### Task
Convert the rows between the line holding "The image size" and the line holding "[x=249, y=367]", inclusive, into a two-column CSV with the headers instruction and click_point, one line per row. Put each field in double quotes, replace line breaks with spaces, and omit the pictures.

### Given data
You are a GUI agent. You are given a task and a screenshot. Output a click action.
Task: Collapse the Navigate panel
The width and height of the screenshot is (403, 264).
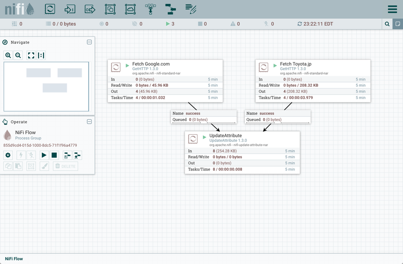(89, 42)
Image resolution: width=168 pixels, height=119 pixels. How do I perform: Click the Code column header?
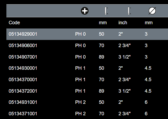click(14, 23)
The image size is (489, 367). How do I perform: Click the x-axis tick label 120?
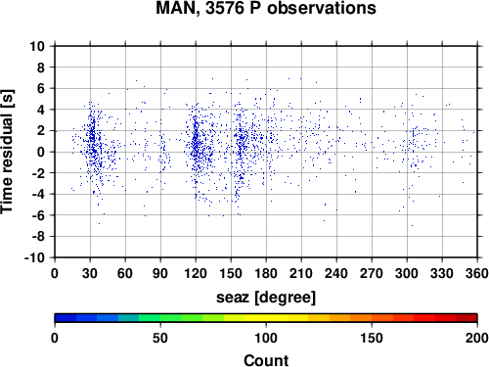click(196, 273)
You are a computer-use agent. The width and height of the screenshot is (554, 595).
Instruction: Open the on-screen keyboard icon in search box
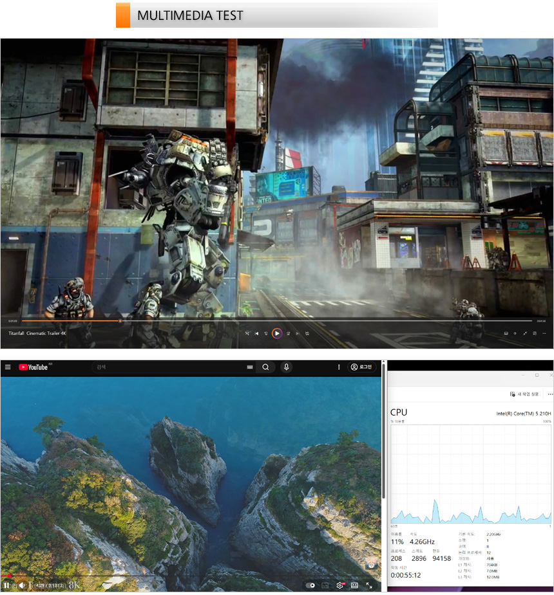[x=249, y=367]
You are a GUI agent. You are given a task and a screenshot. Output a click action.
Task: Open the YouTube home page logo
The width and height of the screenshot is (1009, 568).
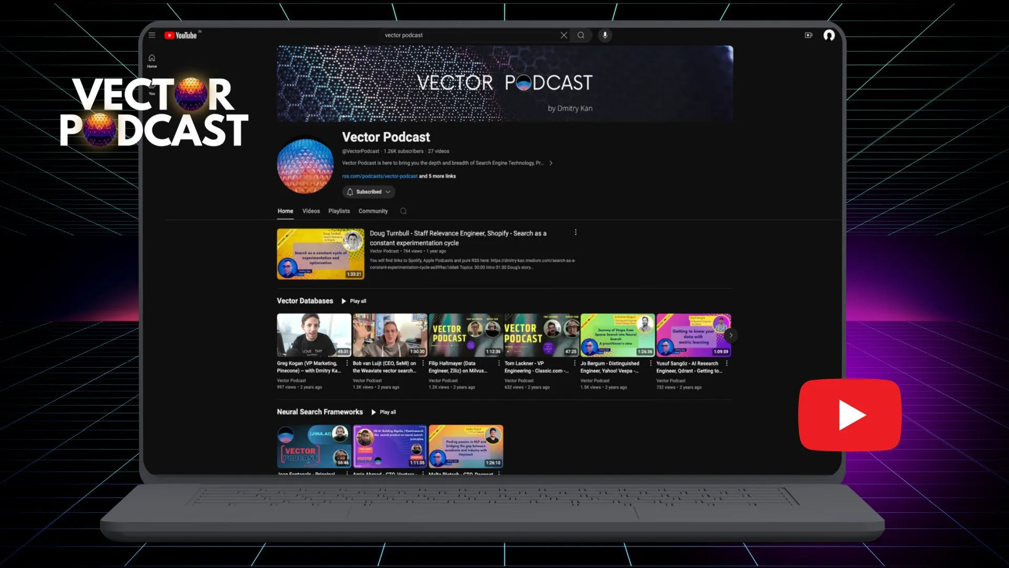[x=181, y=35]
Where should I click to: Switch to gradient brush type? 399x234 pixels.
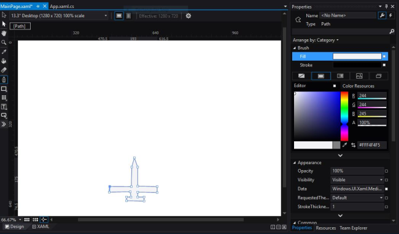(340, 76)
---
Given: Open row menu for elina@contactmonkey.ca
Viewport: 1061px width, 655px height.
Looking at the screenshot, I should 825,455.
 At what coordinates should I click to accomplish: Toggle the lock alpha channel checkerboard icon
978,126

### Written solution
instruction,click_point
"The image size is (489, 367). How do I perform: Click the x-axis tick label 120?","click(196, 273)"
"You are a computer-use agent. The width and height of the screenshot is (554, 595). Instruction: Open the on-screen keyboard icon in search box","[x=249, y=367]"